= John T. Zimmer =

American ornithologist (1889–1957)

John Todd Zimmer (February 28, 1889 in Bridgeport, Ohio – January 6, 1957 in White Plains, New York) was a leading American ornithologist.

A graduate of University of Nebraska, he became interested in both entomology and ornithology. From 1913 he worked as an agricultural adviser in the Philippines and later New Guinea, during which time he created important collections of bird specimens. After his return to America, he joined the staff of the Field Museum of Natural History.

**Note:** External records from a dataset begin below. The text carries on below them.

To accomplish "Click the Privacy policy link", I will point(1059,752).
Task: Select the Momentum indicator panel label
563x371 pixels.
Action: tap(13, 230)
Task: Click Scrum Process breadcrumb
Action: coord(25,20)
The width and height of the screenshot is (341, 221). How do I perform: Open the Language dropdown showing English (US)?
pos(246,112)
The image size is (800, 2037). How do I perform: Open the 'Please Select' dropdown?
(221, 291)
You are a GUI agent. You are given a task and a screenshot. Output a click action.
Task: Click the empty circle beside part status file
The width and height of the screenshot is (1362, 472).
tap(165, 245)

In that role, he compiled a Catalog of the Ayer Ornithological Library, and participated in expeditions to Africa and Peru.

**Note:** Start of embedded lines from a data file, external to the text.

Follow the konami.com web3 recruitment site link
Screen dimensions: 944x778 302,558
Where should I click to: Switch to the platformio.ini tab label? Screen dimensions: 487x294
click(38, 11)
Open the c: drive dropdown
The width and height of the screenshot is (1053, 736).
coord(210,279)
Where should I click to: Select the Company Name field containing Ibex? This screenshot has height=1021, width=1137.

In 1930 Frank Chapman recruited him as Associate Curator of Birds at the American Museum of Natural History in New York, where he remained for the rest of his life. He made systematic revisions of the taxonomy of the birds of Peru and their relatives in other parts of South America, and in his later years combined this with studies of New World flycatchers, preparing the section on the Tyrannidae for Peter's Check-list of Birds of the World.

He was also a Fellow of the American Ornithologists' Union, and editor of its journal The Auk from 1942 to 1948.

Zimmer is commemorated in the names of a number of animals, including Zimmer's tapaculo Scytalopus zimmeri.